Monday, 4 January 2016

Boom, Doom, Gloom & Africa

"Africa´s Boom is Over", pronounced an article in Foreign Policy on New Year´s eve. One of the conclusions: "Without the commodities boom, the actual failure of Africa’s development has now been laid bare". The gloom echoes recent forecasts by the IMF, notably its Regional Economic Outlook: Sub-Saharan Africa 2015, released last October. An often-used conceit, just as in the IMF´s WEO released the same month, is that of "headwinds" that Africa encounters as raw material prices have crashed and large emerging economies are slowing down. Africa counts 10 net oil exporters and 15 net nonrenewable exporters among its 54 countries. While these 29 countries do not constitute a majority of Africa in terms of country numbers, they command a large majority of Africa´s GDP and population.


While the winds of change connected to the slowdown in the majority of emerging countries (with the notable exception of India) may well imply considerable headwinds, the rebalancing of China in particular may also provide backwinds for Africa. China´s reforms aim at rebalancing the composition of growth in China toward consumption and away from investment. Such reforms are compatible with a rise of the real exchange rate (higher prices for nontraded services relative to tradable manufactures), of inflation-adjusted wages and of the level of domestic absorption in China. Such a process may affect Africa in several ways:

·         The price of energy and industrial commodities drops as a result of both the slowdown and the rebalancing. The biggest winners are those countries with either large energy import needs or relatively fewer commodity exports, such as Kenya and Tanzania (where the fuel share of imports exceeds 25%), and to a lesser extent Ethiopia and Mozambique. Africa’s centre of economic gravity is thus likely to shift from west to east, to the less commodity-dependent economies of Ethiopia, Kenya, Mozambique, Tanzania, and Uganda. Investment finance will follow this shift, reinforced by the peripheral outreach of China´s One Belt One Road initiative that includes East Africa for infrastructure finance[i].
·         Prices for soft commodities should be supported by China´s rebalancing as coffee, tea and protein-based (soya, for example) are consumed and imported more than before. However, the supply elasticity of soft commodities is higher than for exhaustible resources, so the price impact should be contained. Still, higher export volumes (at stable prices) will translate into higher export proceeds and government revenue in African soft-commodity producers.
·         To the extent that rising wages in China lead to higher labour unit cost, external competitiveness in low-end manufactures will be eroded. With incentives for some industries to move offshore, part of this relocation will involve sub-Saharan Africa (such as to the East African  garment-production). China could expand its current presence in sub-Saharan Africa’s pilot special economic zones, or encourage creation of new ones. The relocation of Chinese firms into Africa should lead to increases in factor productivity and shifts in global trade shares from China to Africa. Thus, all of Africa might experience positive effects as countries in the region are able to build domestic industries based on China relocating a portion of its manufacturing base permanently to the region. 
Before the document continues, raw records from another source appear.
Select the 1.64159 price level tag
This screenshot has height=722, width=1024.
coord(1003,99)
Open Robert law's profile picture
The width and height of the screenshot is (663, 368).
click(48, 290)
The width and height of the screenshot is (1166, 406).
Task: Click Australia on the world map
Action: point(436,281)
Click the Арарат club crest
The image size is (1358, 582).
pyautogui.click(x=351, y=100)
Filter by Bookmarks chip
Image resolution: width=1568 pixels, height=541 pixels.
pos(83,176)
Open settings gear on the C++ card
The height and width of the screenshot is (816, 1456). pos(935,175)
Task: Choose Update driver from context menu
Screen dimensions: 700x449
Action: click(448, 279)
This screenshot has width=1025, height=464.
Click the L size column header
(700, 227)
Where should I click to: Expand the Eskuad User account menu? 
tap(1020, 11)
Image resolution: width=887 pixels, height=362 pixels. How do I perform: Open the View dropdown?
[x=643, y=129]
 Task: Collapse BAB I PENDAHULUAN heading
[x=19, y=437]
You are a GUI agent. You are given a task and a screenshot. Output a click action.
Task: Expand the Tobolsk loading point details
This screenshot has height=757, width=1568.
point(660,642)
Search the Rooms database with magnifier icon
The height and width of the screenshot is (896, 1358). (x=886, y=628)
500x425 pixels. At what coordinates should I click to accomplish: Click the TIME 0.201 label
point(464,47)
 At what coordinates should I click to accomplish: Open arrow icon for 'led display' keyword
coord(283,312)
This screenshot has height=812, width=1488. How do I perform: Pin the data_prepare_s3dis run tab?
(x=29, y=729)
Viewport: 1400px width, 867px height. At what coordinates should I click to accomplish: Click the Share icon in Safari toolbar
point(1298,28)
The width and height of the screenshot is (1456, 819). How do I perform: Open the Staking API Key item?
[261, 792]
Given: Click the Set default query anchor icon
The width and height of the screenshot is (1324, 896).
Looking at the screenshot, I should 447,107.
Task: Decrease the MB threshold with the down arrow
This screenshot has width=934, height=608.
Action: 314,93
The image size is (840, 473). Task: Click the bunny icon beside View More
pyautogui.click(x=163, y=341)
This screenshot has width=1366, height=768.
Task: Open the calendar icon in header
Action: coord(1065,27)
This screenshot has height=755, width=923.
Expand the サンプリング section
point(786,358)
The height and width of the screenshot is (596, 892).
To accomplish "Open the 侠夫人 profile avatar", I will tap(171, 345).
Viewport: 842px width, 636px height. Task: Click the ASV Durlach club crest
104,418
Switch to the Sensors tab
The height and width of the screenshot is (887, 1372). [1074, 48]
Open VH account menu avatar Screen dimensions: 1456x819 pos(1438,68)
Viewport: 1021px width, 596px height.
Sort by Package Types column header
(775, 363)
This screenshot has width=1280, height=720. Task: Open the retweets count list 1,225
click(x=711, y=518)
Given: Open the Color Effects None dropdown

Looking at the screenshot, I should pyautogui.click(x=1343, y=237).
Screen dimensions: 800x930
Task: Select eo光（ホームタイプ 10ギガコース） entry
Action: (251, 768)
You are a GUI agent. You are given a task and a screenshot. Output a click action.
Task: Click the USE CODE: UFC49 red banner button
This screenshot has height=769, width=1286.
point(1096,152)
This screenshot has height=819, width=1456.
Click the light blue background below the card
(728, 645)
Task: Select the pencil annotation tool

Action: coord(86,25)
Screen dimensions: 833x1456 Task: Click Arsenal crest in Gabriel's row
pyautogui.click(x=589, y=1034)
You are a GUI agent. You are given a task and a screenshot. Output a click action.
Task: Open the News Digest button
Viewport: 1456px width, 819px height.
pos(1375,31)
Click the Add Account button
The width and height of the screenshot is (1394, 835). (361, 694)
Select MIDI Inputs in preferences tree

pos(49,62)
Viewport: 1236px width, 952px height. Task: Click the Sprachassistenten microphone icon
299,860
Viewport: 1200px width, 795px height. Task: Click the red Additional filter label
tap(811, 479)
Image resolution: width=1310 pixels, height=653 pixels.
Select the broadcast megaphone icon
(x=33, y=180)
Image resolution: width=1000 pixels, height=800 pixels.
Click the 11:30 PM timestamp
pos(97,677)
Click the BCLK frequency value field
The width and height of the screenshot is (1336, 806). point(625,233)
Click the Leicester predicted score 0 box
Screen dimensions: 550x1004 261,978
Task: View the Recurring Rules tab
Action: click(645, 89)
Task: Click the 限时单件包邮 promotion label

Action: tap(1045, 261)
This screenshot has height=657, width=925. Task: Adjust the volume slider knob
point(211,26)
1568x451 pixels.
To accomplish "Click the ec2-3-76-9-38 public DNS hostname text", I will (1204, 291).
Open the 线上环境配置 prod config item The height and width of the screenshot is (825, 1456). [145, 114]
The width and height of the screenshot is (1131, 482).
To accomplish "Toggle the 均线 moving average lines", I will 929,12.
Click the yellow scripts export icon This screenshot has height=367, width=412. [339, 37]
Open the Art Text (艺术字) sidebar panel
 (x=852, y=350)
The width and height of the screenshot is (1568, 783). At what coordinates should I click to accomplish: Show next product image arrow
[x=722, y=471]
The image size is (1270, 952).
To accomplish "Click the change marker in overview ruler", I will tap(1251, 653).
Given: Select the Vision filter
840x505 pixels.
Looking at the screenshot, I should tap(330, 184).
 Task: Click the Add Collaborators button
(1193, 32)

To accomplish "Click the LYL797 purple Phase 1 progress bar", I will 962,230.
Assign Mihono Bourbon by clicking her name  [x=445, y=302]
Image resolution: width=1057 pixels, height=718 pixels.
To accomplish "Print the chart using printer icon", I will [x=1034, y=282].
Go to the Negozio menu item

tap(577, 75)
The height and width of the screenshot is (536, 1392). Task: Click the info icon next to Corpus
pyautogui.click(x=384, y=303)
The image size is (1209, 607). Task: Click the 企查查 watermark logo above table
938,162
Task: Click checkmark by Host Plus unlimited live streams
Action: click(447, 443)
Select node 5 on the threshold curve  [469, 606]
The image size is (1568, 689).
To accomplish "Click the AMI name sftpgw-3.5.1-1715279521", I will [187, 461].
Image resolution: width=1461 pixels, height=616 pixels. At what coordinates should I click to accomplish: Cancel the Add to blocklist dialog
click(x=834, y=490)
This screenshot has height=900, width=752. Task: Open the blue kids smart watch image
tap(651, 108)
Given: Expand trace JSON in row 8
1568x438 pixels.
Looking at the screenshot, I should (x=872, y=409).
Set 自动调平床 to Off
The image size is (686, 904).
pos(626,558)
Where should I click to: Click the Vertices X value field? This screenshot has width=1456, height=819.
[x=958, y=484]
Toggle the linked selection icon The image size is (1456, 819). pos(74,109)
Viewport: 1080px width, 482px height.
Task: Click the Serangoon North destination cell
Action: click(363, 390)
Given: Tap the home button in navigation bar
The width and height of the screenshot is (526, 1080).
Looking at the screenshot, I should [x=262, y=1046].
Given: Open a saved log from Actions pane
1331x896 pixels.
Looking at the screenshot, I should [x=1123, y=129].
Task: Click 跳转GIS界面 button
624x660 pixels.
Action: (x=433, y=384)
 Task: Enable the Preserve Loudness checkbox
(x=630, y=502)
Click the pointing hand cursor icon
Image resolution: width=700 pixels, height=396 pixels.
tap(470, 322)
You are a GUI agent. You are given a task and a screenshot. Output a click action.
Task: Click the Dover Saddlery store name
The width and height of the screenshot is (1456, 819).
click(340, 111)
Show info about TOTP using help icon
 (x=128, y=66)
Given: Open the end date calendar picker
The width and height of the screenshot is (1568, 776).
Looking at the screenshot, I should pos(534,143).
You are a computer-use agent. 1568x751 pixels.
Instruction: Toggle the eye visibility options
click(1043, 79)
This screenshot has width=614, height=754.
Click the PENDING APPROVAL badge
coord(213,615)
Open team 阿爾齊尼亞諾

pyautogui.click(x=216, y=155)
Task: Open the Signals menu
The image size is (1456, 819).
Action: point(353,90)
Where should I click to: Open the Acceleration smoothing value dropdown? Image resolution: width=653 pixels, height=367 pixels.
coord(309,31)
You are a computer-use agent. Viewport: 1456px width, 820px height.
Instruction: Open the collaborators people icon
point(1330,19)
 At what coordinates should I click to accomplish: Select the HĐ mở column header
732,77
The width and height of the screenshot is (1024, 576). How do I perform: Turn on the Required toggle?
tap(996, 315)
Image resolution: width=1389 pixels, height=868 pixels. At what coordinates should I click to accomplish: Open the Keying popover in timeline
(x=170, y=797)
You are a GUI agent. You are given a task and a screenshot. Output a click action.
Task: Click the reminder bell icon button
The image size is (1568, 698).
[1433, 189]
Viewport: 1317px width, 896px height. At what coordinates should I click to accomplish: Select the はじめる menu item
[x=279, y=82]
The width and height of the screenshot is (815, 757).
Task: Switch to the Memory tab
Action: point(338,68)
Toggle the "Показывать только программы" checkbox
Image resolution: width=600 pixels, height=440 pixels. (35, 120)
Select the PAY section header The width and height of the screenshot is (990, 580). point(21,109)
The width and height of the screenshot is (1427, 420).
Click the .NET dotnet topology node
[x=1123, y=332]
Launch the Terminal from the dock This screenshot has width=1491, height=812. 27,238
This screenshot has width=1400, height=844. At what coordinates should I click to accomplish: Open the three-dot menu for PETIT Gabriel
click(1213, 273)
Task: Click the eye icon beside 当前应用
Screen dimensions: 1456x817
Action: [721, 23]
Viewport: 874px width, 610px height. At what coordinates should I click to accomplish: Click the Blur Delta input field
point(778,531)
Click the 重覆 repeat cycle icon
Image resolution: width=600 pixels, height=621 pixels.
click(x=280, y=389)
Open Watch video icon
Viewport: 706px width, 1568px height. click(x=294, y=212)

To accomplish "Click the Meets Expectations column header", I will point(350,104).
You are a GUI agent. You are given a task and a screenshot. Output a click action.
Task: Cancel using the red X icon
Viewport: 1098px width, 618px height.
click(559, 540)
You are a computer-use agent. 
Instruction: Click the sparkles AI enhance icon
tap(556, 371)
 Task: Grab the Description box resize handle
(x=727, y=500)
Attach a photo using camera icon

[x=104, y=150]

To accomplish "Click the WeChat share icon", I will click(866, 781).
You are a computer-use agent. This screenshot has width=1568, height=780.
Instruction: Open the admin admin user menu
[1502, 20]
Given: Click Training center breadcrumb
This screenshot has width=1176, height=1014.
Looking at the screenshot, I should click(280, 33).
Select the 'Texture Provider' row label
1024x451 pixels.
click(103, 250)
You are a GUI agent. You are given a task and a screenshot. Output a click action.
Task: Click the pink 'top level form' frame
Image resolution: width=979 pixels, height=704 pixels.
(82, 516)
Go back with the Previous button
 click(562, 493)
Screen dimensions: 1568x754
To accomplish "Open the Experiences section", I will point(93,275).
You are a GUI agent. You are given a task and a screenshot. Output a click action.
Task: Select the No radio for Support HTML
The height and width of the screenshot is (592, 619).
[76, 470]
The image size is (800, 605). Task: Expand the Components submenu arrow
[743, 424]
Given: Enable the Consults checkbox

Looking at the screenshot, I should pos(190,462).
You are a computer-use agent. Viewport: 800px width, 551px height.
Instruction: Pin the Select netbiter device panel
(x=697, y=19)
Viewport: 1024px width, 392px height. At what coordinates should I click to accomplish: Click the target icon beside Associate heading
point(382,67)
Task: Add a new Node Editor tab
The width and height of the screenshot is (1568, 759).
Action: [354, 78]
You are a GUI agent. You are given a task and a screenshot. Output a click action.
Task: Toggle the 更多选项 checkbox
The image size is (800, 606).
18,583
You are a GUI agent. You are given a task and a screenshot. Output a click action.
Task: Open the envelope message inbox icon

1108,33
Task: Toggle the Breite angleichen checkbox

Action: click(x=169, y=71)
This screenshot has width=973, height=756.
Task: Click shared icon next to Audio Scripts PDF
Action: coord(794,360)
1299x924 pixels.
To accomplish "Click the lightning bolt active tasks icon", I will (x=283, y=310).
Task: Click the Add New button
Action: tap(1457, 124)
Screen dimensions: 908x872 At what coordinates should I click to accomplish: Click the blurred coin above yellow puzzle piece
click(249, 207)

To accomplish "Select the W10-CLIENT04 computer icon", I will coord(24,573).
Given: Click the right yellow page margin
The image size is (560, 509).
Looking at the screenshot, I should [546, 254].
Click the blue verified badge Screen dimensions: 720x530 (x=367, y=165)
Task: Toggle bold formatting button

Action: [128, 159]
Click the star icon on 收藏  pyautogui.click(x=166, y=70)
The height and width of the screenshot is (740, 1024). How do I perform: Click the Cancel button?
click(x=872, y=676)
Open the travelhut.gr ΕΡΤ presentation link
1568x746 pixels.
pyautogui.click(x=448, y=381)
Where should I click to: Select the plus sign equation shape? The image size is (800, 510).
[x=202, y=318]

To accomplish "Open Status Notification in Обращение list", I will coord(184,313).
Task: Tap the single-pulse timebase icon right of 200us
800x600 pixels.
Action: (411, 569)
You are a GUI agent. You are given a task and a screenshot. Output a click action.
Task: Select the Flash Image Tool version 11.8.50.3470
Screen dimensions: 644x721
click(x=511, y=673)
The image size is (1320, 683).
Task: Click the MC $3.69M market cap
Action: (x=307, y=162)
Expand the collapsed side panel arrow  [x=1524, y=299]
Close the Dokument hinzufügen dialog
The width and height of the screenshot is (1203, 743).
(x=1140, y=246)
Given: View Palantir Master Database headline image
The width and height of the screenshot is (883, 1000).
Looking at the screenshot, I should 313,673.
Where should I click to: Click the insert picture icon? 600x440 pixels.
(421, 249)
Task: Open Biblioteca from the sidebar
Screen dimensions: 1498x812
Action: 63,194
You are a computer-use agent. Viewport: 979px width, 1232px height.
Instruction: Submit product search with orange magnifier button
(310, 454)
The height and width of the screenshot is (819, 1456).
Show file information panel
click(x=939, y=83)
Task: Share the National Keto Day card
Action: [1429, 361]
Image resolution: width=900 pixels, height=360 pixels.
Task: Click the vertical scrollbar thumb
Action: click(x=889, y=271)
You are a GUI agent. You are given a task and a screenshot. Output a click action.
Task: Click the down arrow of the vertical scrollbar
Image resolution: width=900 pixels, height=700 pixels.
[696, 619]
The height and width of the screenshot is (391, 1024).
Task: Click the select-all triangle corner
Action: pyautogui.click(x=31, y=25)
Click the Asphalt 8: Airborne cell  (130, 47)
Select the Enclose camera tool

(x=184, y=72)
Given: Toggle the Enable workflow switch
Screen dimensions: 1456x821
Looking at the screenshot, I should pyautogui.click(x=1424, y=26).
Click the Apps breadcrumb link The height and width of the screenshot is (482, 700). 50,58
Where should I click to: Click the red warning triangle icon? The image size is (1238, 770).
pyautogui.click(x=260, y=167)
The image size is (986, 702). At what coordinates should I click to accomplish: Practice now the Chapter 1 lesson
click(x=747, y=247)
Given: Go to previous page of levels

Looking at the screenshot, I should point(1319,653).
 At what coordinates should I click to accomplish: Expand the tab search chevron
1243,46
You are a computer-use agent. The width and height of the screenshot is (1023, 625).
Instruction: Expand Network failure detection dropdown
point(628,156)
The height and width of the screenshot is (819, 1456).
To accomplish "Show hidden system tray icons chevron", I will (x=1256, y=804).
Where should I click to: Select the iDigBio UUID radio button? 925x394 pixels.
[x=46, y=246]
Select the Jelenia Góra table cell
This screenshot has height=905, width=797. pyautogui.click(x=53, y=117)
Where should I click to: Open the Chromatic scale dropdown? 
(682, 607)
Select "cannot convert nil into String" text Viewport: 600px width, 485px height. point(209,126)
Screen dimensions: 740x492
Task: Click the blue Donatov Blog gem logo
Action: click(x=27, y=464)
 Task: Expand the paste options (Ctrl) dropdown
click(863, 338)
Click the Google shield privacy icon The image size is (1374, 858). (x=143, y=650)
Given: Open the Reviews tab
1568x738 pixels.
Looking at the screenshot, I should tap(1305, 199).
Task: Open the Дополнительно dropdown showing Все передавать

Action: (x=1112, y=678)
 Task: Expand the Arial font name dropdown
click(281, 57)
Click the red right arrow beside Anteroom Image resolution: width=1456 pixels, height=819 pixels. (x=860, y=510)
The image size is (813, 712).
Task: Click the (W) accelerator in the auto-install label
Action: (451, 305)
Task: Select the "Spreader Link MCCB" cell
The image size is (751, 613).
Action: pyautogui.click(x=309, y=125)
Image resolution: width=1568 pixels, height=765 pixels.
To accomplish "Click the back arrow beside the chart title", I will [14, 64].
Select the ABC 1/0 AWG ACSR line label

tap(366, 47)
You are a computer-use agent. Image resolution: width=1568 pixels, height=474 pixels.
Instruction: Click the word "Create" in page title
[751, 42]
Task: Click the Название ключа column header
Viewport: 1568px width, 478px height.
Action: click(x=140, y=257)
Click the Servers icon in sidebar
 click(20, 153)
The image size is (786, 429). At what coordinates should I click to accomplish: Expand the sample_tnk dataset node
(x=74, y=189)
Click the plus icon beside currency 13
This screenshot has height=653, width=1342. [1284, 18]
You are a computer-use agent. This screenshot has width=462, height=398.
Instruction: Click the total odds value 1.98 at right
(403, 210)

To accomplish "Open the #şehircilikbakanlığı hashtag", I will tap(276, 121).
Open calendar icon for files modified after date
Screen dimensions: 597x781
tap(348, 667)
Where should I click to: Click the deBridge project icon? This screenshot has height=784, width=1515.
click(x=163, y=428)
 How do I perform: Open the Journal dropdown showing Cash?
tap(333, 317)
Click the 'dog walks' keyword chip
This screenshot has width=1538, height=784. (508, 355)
To be sure, the relocation process takes time, and it takes longer for the gains to be realized than the immediate income losses suffered by commodity exporters. But it´s not all doom and gloom in Africa.


[i] China’s new Silk Road Fund is an acknowledgement of this. It seeks to facilitate trade links with a number of frontier and emerging markets through a USD 40 billion infrastructure investment fund. In Africa, the fund is targeting the economies along the eastern seaboard, which suggests a shift away from China’s traditional focus on securing natural resources towards one more focused on exploring the opportunities for establishing a manufacturing hub in the region.